Stored records
────

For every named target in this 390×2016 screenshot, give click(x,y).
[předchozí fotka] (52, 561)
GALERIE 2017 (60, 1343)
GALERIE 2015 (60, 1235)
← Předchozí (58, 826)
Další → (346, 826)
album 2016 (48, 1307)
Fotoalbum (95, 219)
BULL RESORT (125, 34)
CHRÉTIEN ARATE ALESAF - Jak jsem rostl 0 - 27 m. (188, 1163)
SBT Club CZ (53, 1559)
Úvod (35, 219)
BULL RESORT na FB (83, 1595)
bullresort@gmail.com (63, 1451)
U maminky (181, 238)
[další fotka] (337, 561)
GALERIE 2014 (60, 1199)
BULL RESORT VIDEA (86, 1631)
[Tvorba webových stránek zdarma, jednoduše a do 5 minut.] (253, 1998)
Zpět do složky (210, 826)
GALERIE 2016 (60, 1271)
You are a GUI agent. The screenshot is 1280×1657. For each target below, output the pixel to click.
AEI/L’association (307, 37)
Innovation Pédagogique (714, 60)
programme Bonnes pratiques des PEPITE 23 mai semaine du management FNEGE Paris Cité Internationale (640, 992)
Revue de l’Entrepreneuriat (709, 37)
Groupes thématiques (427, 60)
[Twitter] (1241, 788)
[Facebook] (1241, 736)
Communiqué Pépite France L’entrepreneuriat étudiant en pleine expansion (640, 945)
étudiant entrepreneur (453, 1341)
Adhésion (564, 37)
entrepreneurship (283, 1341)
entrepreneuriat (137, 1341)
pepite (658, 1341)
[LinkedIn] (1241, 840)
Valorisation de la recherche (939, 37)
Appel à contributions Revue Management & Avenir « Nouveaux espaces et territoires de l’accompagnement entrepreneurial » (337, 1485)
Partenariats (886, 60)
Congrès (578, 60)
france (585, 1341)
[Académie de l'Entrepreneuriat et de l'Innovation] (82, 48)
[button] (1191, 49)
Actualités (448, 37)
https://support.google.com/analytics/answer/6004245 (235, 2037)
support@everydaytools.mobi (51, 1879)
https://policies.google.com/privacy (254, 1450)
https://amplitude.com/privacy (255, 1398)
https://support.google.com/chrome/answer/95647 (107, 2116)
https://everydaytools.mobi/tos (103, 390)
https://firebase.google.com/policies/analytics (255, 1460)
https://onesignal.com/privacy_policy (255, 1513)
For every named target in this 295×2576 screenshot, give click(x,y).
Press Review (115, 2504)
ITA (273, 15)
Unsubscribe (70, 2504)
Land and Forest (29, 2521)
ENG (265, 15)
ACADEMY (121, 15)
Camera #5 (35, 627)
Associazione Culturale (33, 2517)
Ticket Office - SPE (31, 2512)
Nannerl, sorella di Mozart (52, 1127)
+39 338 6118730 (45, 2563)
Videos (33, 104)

────

> Task objective: Nothing in the records should differ from the original when you retype them.

> Exercise answer:
For every named target in this 390×2016 screenshot, give click(x,y).
[předchozí fotka] (52, 561)
GALERIE 2017 (60, 1343)
GALERIE 2015 (60, 1235)
← Předchozí (58, 826)
Další → (346, 826)
album 2016 (48, 1307)
Fotoalbum (95, 219)
BULL RESORT (125, 34)
CHRÉTIEN ARATE ALESAF - Jak jsem rostl 0 - 27 m. (188, 1163)
SBT Club CZ (53, 1559)
Úvod (35, 219)
BULL RESORT na FB (83, 1595)
bullresort@gmail.com (63, 1451)
U maminky (181, 238)
[další fotka] (337, 561)
GALERIE 2014 (60, 1199)
BULL RESORT VIDEA (86, 1631)
[Tvorba webových stránek zdarma, jednoduše a do 5 minut.] (253, 1998)
Zpět do složky (210, 826)
GALERIE 2016 (60, 1271)
You are a GUI agent. The screenshot is 1280×1657. For each target below, output the pixel to click.
AEI/L’association (307, 37)
Innovation Pédagogique (714, 60)
programme Bonnes pratiques des PEPITE 23 mai semaine du management FNEGE Paris Cité Internationale (640, 992)
Revue de l’Entrepreneuriat (709, 37)
Groupes thématiques (427, 60)
[Twitter] (1241, 788)
[Facebook] (1241, 736)
Communiqué Pépite France L’entrepreneuriat étudiant en pleine expansion (640, 945)
étudiant entrepreneur (453, 1341)
Adhésion (564, 37)
entrepreneurship (283, 1341)
entrepreneuriat (137, 1341)
pepite (658, 1341)
[LinkedIn] (1241, 840)
Valorisation de la recherche (939, 37)
Appel à contributions Revue Management & Avenir « Nouveaux espaces et territoires de l’accompagnement entrepreneurial » (337, 1485)
Partenariats (886, 60)
Congrès (578, 60)
france (585, 1341)
[Académie de l'Entrepreneuriat et de l'Innovation] (82, 48)
[button] (1191, 49)
Actualités (448, 37)
https://support.google.com/analytics/answer/6004245 (235, 2037)
support@everydaytools.mobi (51, 1879)
https://policies.google.com/privacy (254, 1450)
https://amplitude.com/privacy (255, 1398)
https://support.google.com/chrome/answer/95647 (107, 2116)
https://everydaytools.mobi/tos (103, 390)
https://firebase.google.com/policies/analytics (255, 1460)
https://onesignal.com/privacy_policy (255, 1513)
For every named target in this 295×2576 screenshot, give click(x,y).
Press Review (115, 2504)
ITA (273, 15)
Unsubscribe (70, 2504)
Land and Forest (29, 2521)
ENG (265, 15)
ACADEMY (121, 15)
Camera #5 (35, 627)
Associazione Culturale (33, 2517)
Ticket Office - SPE (31, 2512)
Nannerl, sorella di Mozart (52, 1127)
+39 338 6118730 (45, 2563)
Videos (33, 104)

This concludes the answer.